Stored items

------------------------------

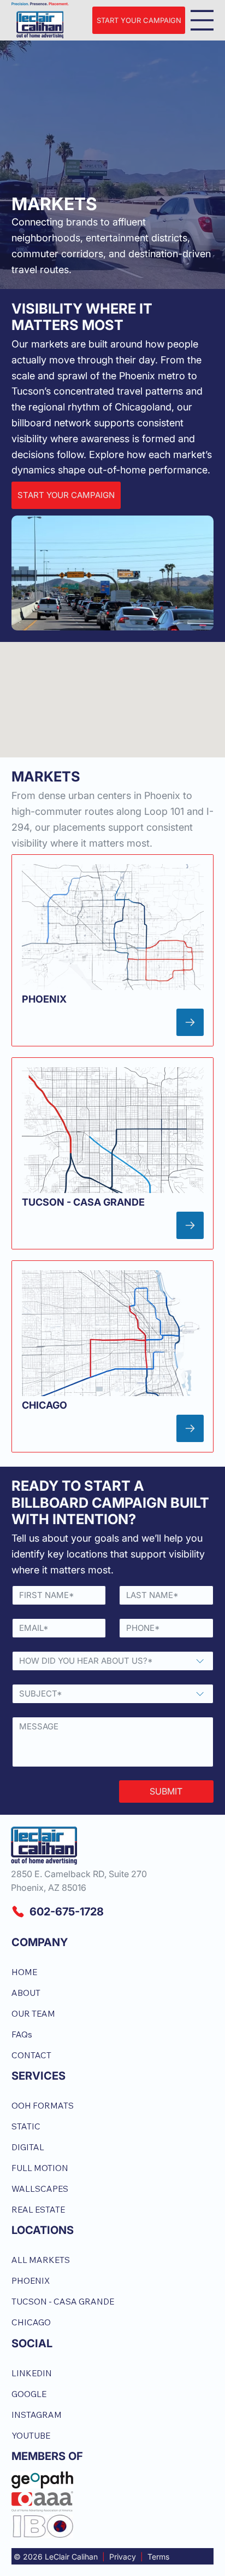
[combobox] (113, 1661)
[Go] (190, 1022)
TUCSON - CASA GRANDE (83, 1202)
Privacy (122, 2556)
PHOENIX (44, 999)
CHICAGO (44, 1405)
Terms (158, 2556)
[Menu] (202, 20)
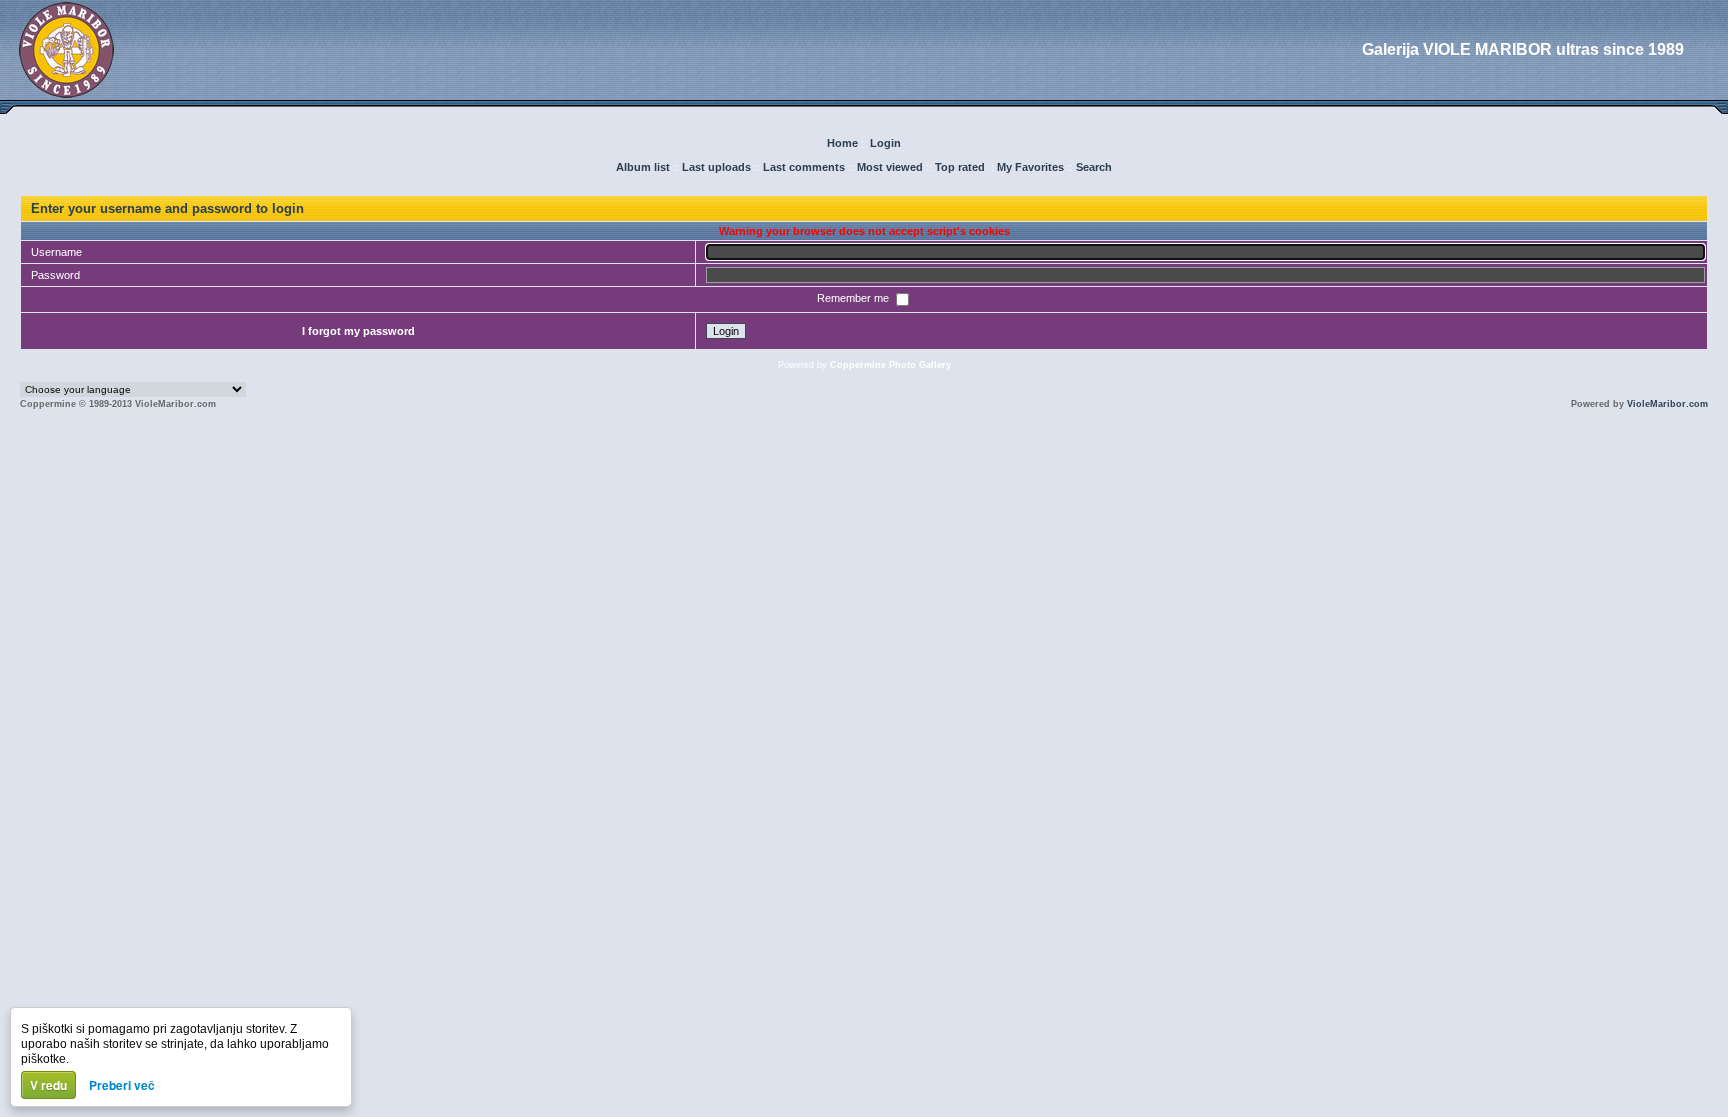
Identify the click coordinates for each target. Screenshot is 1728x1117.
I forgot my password (358, 331)
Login (885, 143)
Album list (643, 167)
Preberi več (122, 1085)
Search (1094, 167)
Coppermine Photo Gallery (890, 365)
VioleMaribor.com (1667, 404)
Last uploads (716, 167)
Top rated (960, 167)
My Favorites (1030, 167)
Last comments (804, 167)
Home (842, 143)
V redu (48, 1085)
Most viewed (890, 167)
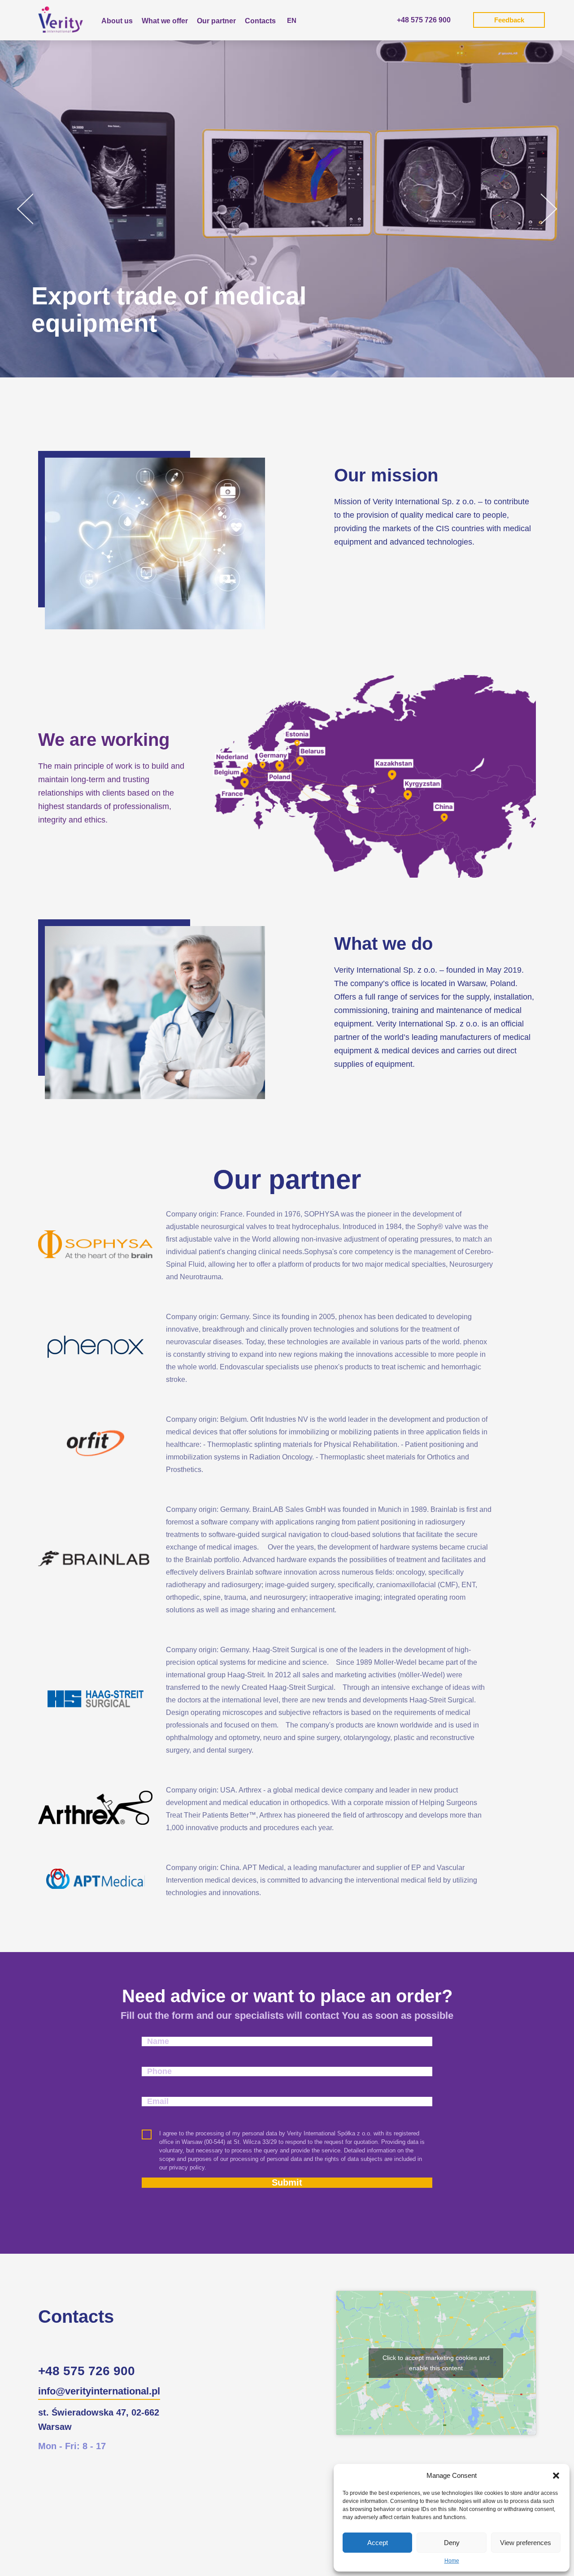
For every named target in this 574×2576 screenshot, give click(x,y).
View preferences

------------------------------

Take the lines above from the top of the records through the one with "Login (885, 143)" and repeat them exactly, without any pictures.

**Solution to the exercise:**
[combobox] (113, 1661)
[Go] (190, 1022)
TUCSON - CASA GRANDE (83, 1202)
Privacy (122, 2556)
PHOENIX (44, 999)
CHICAGO (44, 1405)
Terms (158, 2556)
[Menu] (202, 20)
Identify the click coordinates for each target. Screenshot is 1728x1117.
I forgot my password (358, 331)
Login (885, 143)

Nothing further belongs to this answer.